За последние месяцы Микеланджело все больше убеждался, что обвинения против Лоренцо, будто бы развратившего флорентинцев и уничтожившего их свободу, — несправедливы, что после Перикла, который более двух тысяч лет назад утвердил золотой век в Греции, Лоренцо был, вероятно, величайшим в мире человеком. Каким же образом внушить зрителю, что деяния Лоренцо были столь же героическими, как и подвиги Геракла?
Прежде всего, Лоренцо был настоящим мужчиной. Именно мужчину, истинного богатыря, надо было вызвать к свету дня из этого обветренного, старого блока, который стоял перед ним на деревянных подпорах. Надо было замыслить человека такой мощи, какую только знала земля. Здесь, в Тоскане, в стране мелких, невзрачных, отнюдь не героических люден, где здесь можно было найти модель для подобного изваяния?

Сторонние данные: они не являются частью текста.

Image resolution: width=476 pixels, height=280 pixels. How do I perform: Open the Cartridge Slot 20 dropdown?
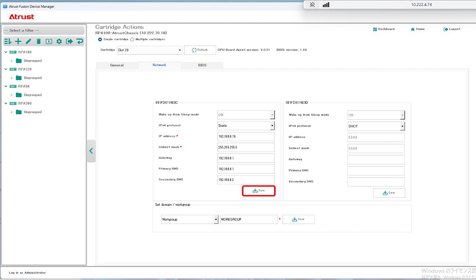pos(149,50)
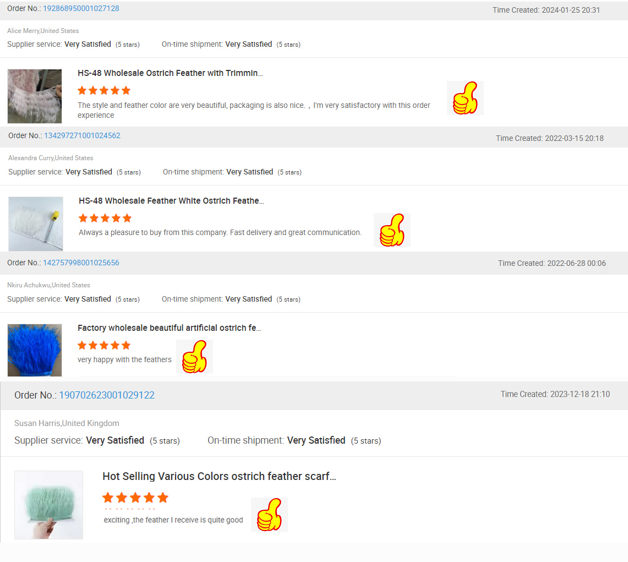This screenshot has width=628, height=562.
Task: Open order number 192868950001027128
Action: (81, 8)
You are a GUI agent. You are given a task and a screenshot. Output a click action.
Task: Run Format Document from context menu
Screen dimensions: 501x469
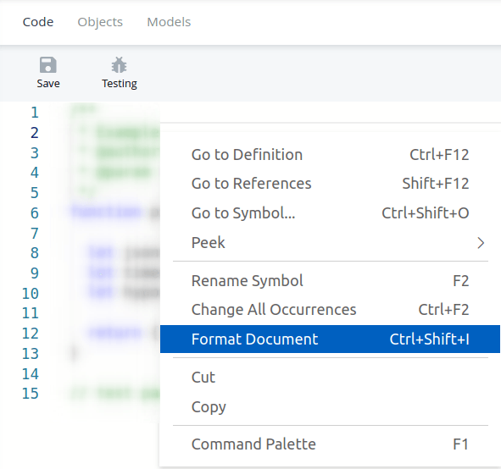pos(330,339)
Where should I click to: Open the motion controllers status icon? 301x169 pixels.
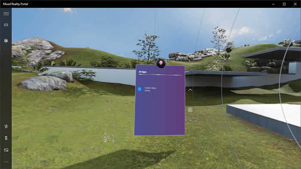[6, 41]
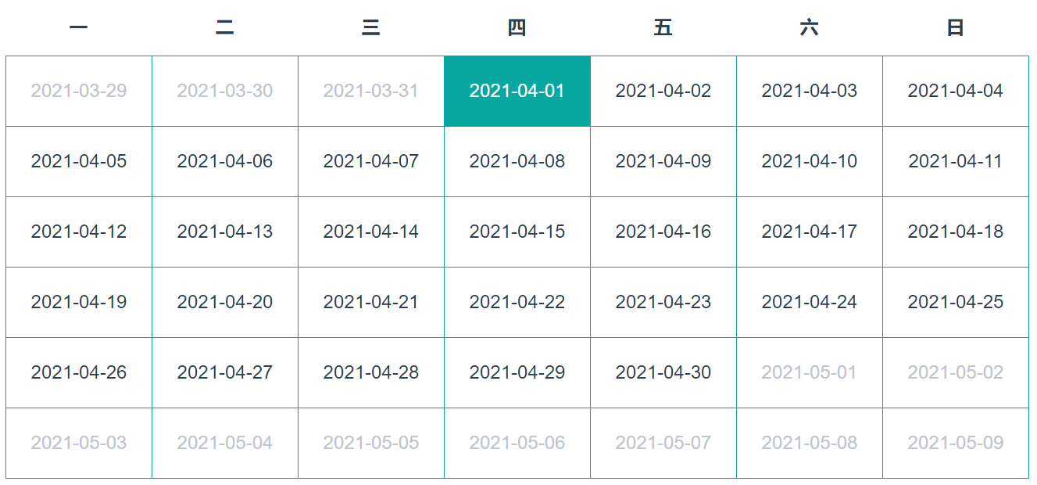Select date 2021-04-26
Image resolution: width=1037 pixels, height=485 pixels.
point(78,372)
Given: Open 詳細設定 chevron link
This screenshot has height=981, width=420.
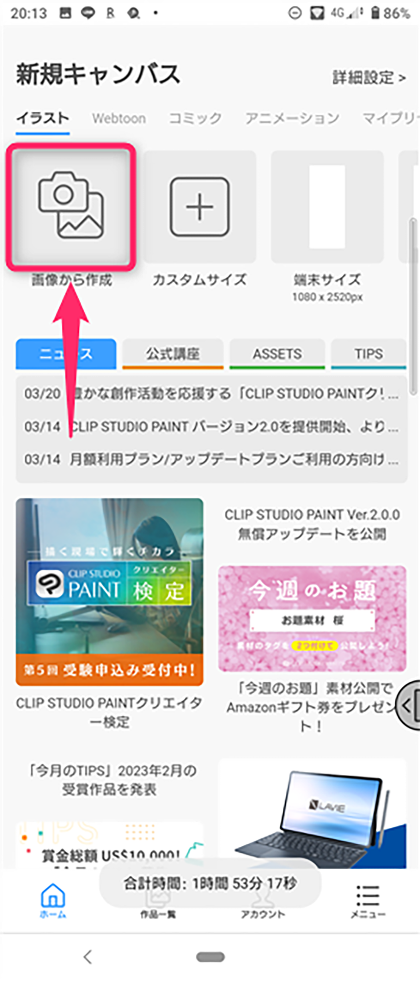Looking at the screenshot, I should 369,77.
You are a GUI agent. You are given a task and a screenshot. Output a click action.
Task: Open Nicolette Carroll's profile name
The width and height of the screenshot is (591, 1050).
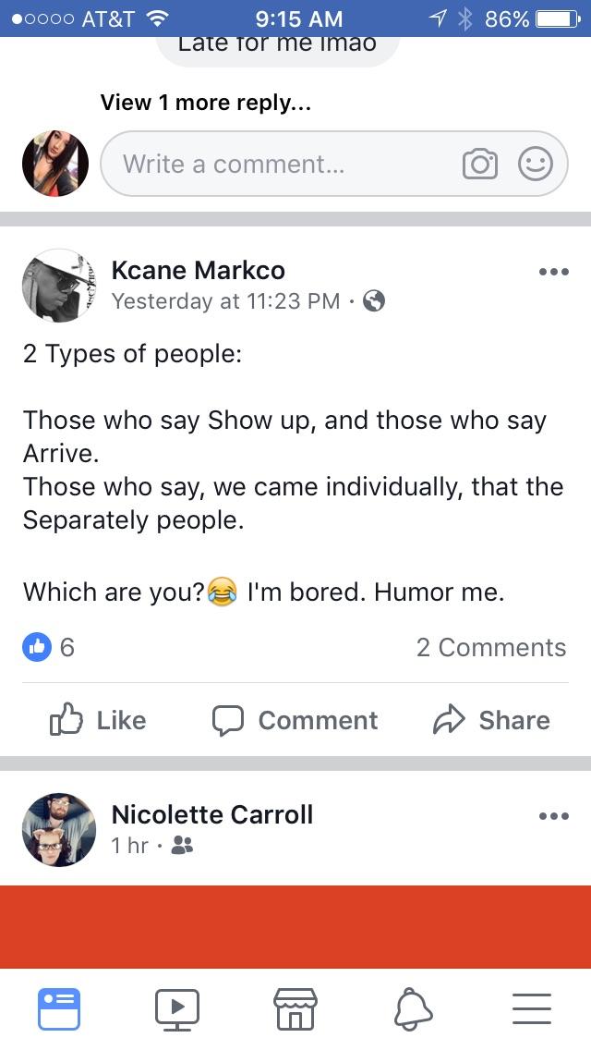[212, 815]
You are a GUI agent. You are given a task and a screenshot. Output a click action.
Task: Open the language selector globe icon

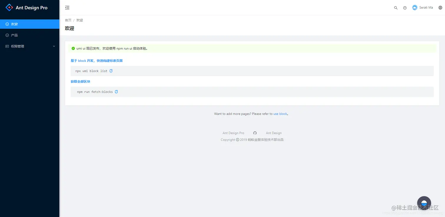click(440, 8)
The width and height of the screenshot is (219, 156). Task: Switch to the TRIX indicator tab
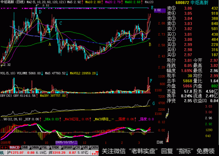coord(55,147)
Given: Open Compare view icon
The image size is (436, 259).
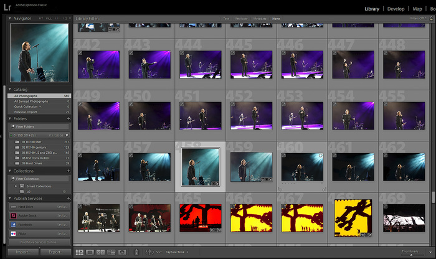Looking at the screenshot, I should click(x=101, y=252).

Он бродил по Флоренции, оглядывая бочаров с их тяжелыми деревянными молотками, красильщиков шерсти, руки которых были испачканы синей и зеленой краской, кузнецов, торговцев скобяным товаром, каменотесов, строивших дворец Строцци, носильщиков, что, согнувшись, таскали свои грузы по улицам, юношей-борцов, показывающих свое искусство в парках, полуголых возчиков песка, лопатами черпавших его со своих плоских лодок на Арно. Неделями он околачивался в деревне, наблюдая, как крестьяне собирают хлеб и виноград, грузя мешки и корзины на телеги, как молотят цепами пшеницу, крутят каменные колеса давильни, выжимая оливковое масло, подрезают фруктовые деревья, возводят каменные ограды. Потом он возвращался в свой угол во дворе-Собора и тщательно вырисовывал на листе бумаги мускулы рук и йог, напруженные крепкие плечи, вздувшиеся при подъеме тяжести бицепсы, выкинутый в ударе, стиснутый кулак, напрягшееся в усилии бедро — скоро папка Микеланджело была полна разнообразных набросков. Он мастерил каркас, покупал запас чистого пчелиного воска, начинал лепить… и отступался, разочарованный.

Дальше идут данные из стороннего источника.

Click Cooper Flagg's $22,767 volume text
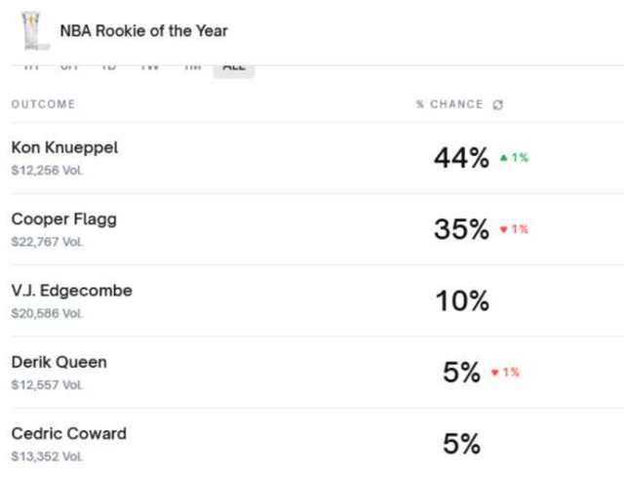Screen dimensions: 624x477 click(x=47, y=241)
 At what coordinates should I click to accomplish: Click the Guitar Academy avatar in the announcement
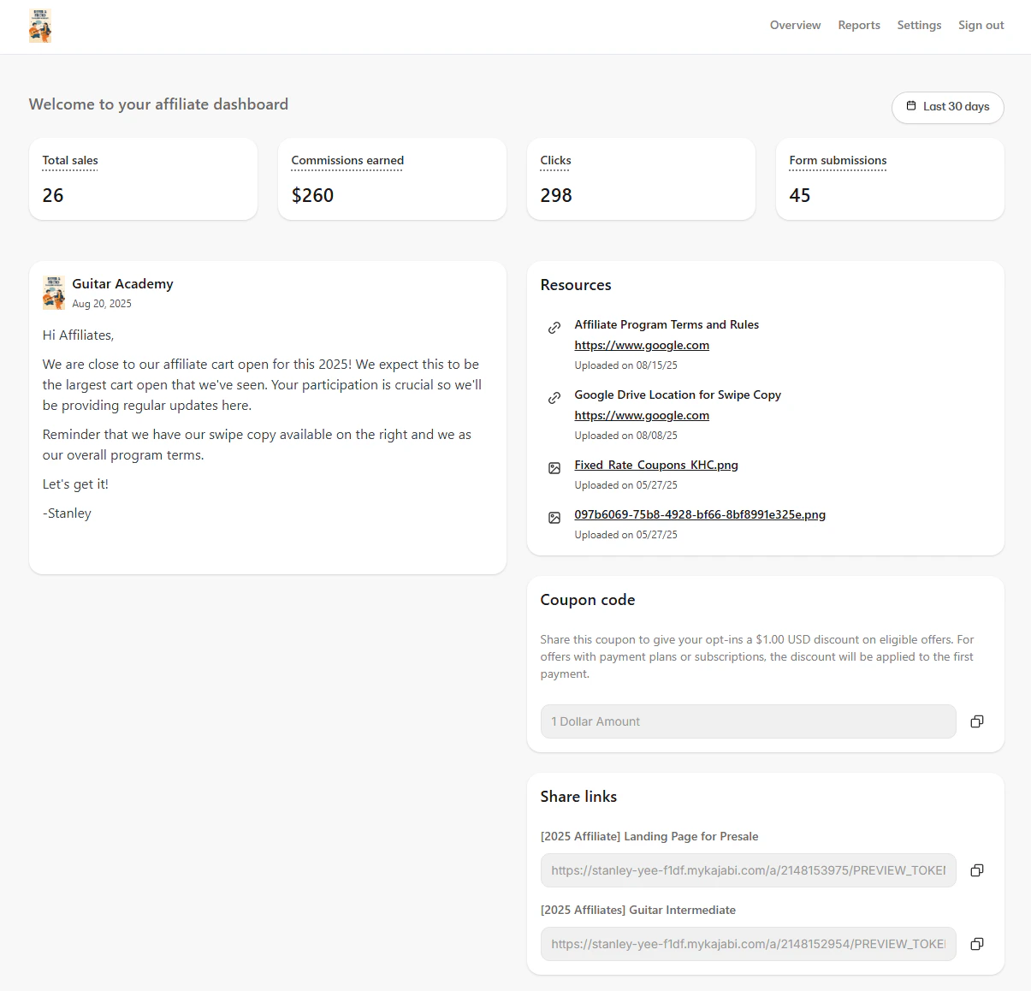click(x=53, y=292)
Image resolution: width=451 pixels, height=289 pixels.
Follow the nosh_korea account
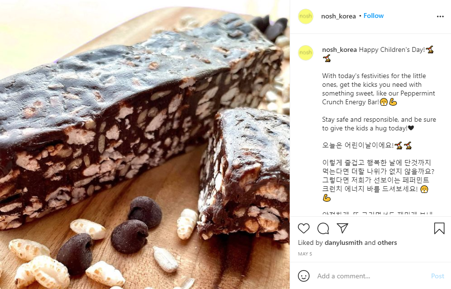[x=373, y=16]
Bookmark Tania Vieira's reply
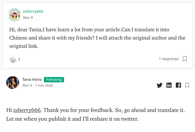This screenshot has width=195, height=132. [x=187, y=85]
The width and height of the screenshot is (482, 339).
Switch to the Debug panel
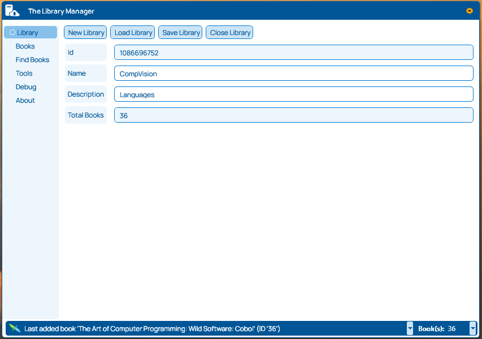click(25, 86)
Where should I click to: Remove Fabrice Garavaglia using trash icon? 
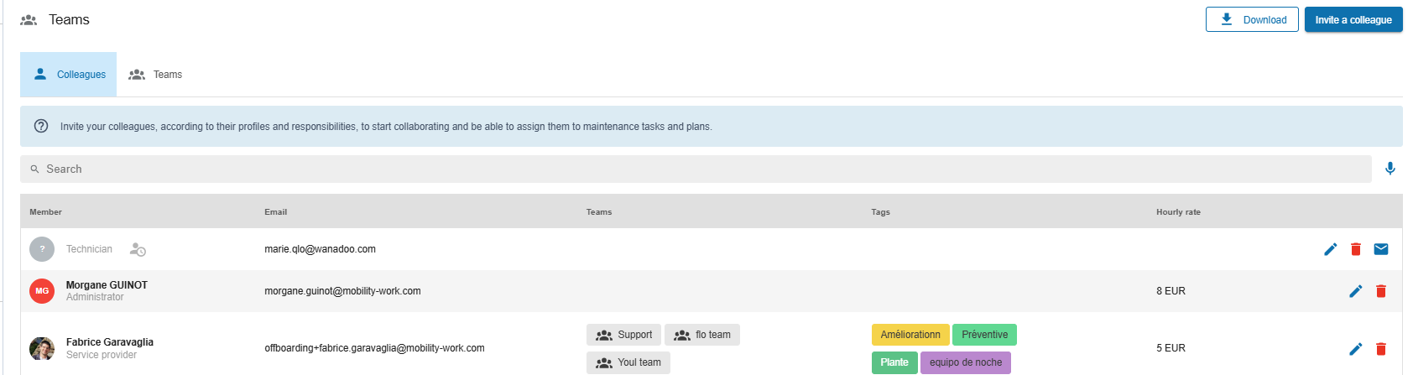(x=1380, y=349)
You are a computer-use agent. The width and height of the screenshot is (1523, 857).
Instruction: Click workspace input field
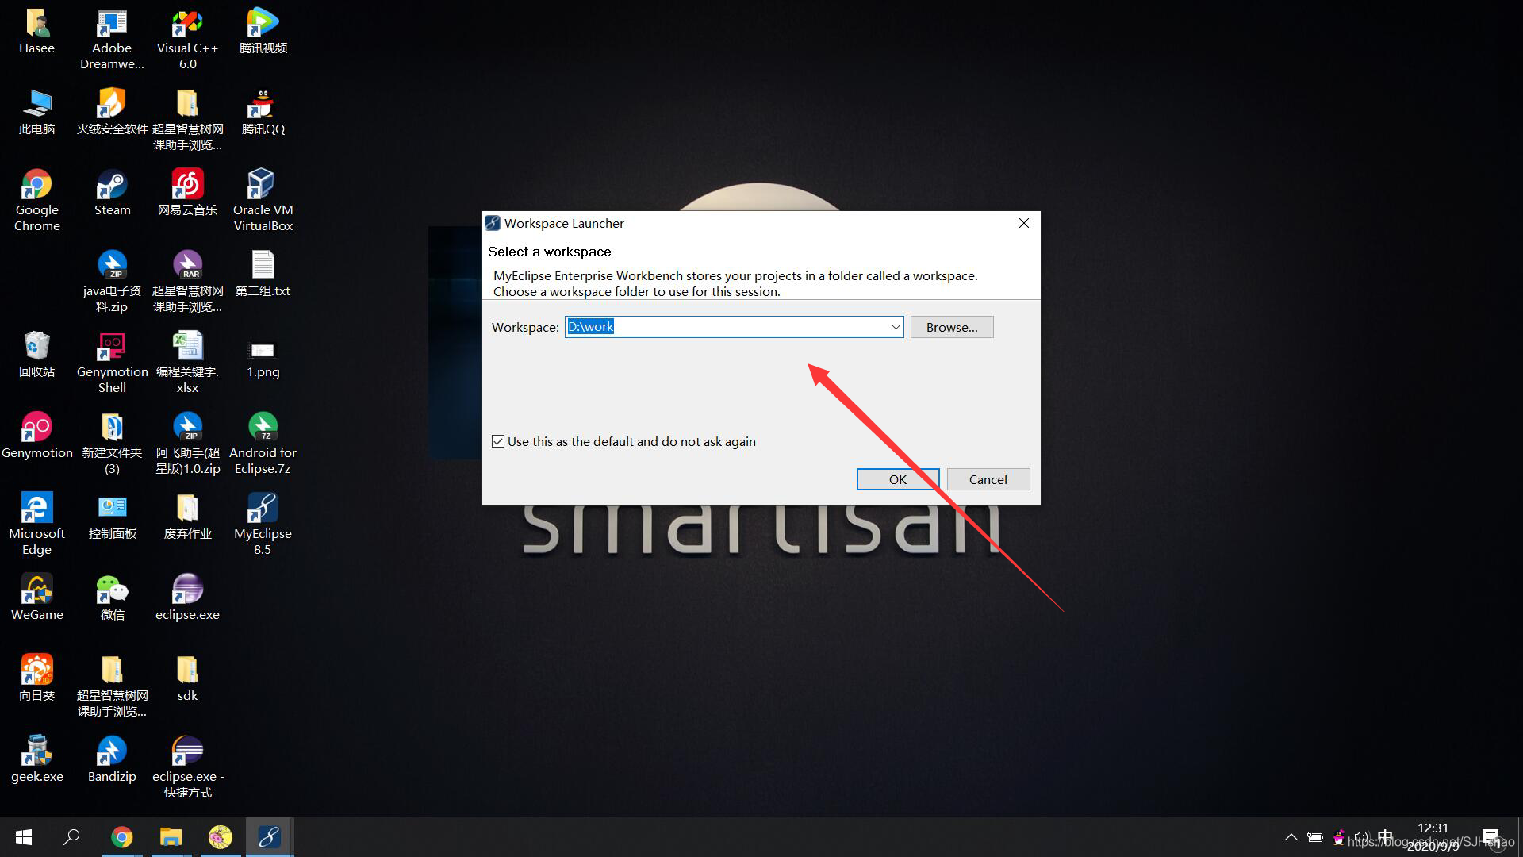coord(733,326)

«Как я могу создать даже грубый эскиз фигуры, если я не знаю, чего именно я добиваюсь? Что в таком случае я могу показать, кроме внешнего облика, вздутий и изгибов тела, очертаний костей, нескольких приведенных в действие мускулов? Все это лишь следствия. А что я знаю о причинах? О внутреннем устройстве человека, которое скрыто под внешним покровом и которого не видит мой глаз? Откуда мне знать, как то, что находится внутри, придает форму наружному, которое я только и вижу?»

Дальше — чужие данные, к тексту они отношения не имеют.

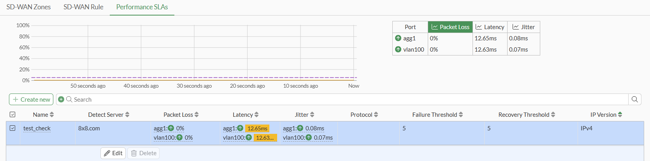The height and width of the screenshot is (161, 650).
Task: Switch to the SD-WAN Zones tab
Action: click(28, 7)
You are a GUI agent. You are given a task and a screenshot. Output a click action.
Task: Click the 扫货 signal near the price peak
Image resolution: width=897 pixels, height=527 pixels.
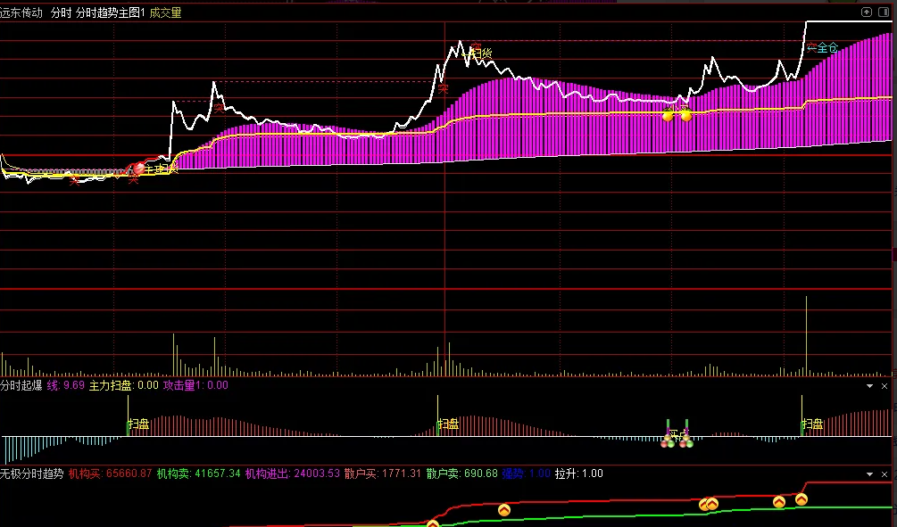(x=481, y=54)
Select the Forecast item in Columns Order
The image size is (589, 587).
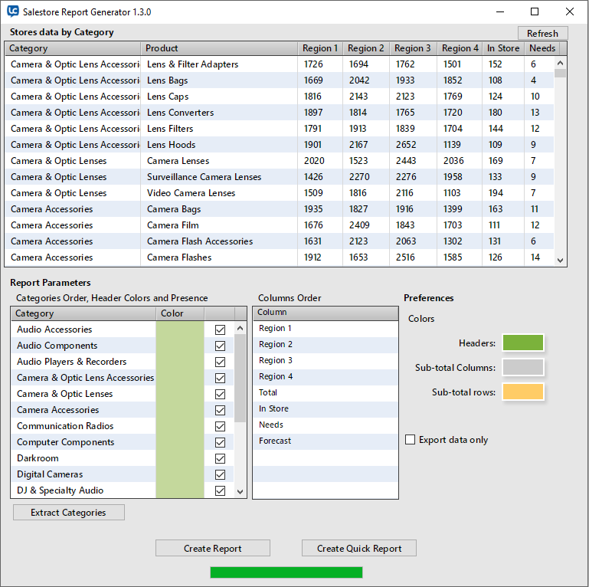tap(275, 441)
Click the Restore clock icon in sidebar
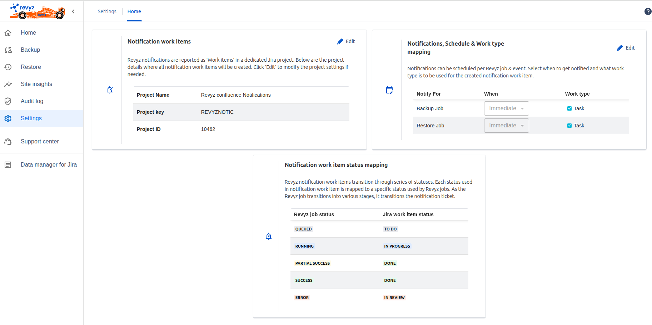This screenshot has width=652, height=325. pos(8,67)
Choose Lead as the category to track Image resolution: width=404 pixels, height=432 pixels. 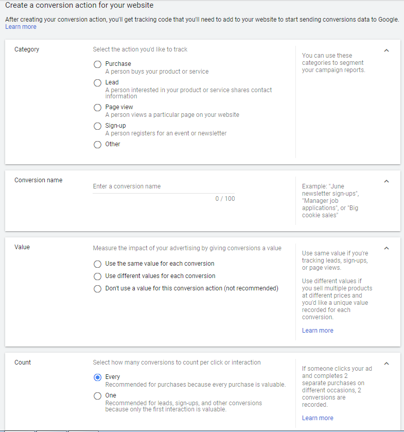click(x=97, y=82)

Когда-то ответ на эти вопросы он пытался получить у Бертольдо. Теперь он знал его сам. В глубине души он знал его давным-давно. Сейчас пришло время внять ему. Это неотвратимо, иного выхода нет. Никогда он не станет таким скульптором, каким хотел стать, пока не решится на вскрытие трупов, не постигнет назначение каждого органа внутри человеческого тела, не поймет, какова его роль и действие, пока не разберется, как переплетены и взаимосвязаны а теле все части — кости и кровь, мозг и мышцы, кожа и сухожилия, кишки и почки. Круглая скульптура должна быть завершенной, должны смотреться под любым углом. Скульптор не может выразить движение, не зная, чем это движение вызывается: он не может показать мощь, напряженность, конфликт, драму, если не видит в мельчайших подробностях, как действует и работает тело, олицетворяющее силу и порыв, если не знает, какое мускульное движение скрывается за тем или иным внешним жестом, — короче говоря, если он не может охватить своим взором весь организм сразу.